As únicas semelhanças serão talvez algum ímpeto guerreiro e de conquista, que levaram o rei da Prússia a vitórias brilhantes mas a algumas duras derrotas, como quando russos e austríacos ocuparam Berlim, duzentos anos anos anos de os primeiros o voltarem a fazer, com mais êxito. Também Dresden sofreu um primeiro bombardeamento arrasador, mas aí efectuado pelos próprios prussianos. De resto, Frederico contou muitas mais vitórias que derrotas e revelou-se um hábil diplomata quando teve de o demonstrar, reconciliando-se com os seus inimigos nos últimos anos, em especial a sua grande adversária Maria Teresa de Áustria.
É incrível como é que a Alemanha se viu enredada naquele pesadelo totalitário e apocalíptico quando um dos seus grandes obreiros tinha ideias absolutamente opostas. Como se o século XX tivesse regredido para níveis que no século XVIII achariam intoleráveis. O que mostra que o carácter e a cultura dos povos não é sempre igual nem se pauta sempre na mesma direcção. Há heranças que se quebram e que se esquecem. Há rumos que degeneram povos. Que o povo alemão tenha tido um Frederico e mais tarde um Hitler, que destruiu o legado do primeiro e que era em tudo o contrário (embora felizmente os chanceleres do pós-guerra também fossem completamente diferentes), aí está para o provar e para afirmar que certos ferretes que se colam estão longe de ser justos.
2 comentários:
Post interessante. Pergunta como é que um povo culto pode ter votado no partido nazi, mas nunca de forma maioritária, que o levou ao poder em 1933. Tal só sucedeu pela incapacidade dos comunistas e sociais democratas se unirem, quando tinham a maioria.

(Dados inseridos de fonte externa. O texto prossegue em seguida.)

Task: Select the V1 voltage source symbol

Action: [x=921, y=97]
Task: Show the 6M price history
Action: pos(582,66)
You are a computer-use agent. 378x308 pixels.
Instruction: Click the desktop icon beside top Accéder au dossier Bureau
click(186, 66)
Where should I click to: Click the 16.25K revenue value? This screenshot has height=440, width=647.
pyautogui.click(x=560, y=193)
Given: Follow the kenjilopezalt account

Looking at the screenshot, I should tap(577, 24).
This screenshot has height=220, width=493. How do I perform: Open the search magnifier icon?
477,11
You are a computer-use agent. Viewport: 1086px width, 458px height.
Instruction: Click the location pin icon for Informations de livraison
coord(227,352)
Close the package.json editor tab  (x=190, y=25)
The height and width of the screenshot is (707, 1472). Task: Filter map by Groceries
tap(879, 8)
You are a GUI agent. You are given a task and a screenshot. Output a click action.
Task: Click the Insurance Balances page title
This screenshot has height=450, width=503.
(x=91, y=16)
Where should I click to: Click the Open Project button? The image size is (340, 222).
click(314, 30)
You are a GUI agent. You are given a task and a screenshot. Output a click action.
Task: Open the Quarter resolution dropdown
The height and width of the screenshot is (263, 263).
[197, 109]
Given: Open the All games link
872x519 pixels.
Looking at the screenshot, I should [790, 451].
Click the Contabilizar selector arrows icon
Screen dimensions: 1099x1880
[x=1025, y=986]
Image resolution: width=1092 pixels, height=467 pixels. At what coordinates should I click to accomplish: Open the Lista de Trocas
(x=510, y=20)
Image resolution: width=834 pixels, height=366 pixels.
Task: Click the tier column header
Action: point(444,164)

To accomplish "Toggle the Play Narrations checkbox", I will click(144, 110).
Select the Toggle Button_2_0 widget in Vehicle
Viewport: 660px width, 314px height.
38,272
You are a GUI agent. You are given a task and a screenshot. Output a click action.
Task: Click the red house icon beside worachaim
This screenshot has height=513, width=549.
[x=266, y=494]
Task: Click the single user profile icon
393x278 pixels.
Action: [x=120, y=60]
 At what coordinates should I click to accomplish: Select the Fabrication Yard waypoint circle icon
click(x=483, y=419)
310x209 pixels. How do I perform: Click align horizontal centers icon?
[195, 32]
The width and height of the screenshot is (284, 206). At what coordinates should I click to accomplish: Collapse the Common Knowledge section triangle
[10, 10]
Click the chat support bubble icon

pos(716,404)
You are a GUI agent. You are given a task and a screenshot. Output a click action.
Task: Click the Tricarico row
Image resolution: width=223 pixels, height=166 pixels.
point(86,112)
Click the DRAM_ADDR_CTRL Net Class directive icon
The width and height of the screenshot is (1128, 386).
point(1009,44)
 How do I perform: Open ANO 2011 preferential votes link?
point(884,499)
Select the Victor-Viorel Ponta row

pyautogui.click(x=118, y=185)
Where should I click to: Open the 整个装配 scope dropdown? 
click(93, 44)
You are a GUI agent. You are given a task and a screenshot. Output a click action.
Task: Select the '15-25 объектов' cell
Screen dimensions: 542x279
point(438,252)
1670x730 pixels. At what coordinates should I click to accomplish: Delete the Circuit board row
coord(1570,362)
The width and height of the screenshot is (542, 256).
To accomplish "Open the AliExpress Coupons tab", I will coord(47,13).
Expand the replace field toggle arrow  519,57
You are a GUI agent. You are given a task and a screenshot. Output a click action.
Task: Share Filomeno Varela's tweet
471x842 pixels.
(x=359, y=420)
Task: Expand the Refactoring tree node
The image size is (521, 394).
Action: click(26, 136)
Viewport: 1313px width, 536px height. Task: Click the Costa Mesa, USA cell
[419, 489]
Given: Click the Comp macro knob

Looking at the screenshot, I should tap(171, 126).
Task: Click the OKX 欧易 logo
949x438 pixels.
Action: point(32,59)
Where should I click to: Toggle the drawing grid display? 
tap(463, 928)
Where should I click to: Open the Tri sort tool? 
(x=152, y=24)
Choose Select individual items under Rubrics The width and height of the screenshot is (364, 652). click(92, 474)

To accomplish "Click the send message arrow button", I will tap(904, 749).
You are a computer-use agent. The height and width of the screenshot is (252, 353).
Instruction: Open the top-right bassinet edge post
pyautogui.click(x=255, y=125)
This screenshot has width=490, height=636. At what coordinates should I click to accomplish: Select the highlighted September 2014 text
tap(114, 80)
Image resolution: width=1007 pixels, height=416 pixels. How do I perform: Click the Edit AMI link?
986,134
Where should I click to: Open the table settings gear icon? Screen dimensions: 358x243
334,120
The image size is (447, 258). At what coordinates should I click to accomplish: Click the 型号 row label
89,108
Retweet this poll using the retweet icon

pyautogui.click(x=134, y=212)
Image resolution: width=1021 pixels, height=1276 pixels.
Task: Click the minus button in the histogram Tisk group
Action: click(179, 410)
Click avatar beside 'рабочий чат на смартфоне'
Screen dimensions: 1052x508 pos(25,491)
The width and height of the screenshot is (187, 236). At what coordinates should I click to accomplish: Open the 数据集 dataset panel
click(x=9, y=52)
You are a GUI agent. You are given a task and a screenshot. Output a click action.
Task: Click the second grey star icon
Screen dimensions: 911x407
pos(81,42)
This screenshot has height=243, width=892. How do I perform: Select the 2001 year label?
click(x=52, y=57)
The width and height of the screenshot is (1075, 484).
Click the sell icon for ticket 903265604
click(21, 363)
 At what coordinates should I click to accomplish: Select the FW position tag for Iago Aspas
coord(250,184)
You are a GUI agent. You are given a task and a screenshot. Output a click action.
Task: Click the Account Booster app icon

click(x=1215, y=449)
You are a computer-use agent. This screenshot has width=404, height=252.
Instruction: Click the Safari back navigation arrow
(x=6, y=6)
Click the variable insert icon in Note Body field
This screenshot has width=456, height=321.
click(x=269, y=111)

Aconselho a leitura da "Alemanha ensanguentada", do Aquilino Ribeiro, um relato impressionante do que viu naquele país nos anos 20.
Tenho esse livro algures, em edição recente, mas ainda não o li. De qualquer forma, o que espanta é mesmo a propaganda com que Hitler se comparava a Frederico tendo ideias completamente opostas. Por certo só deu relevo às suas proezas militares.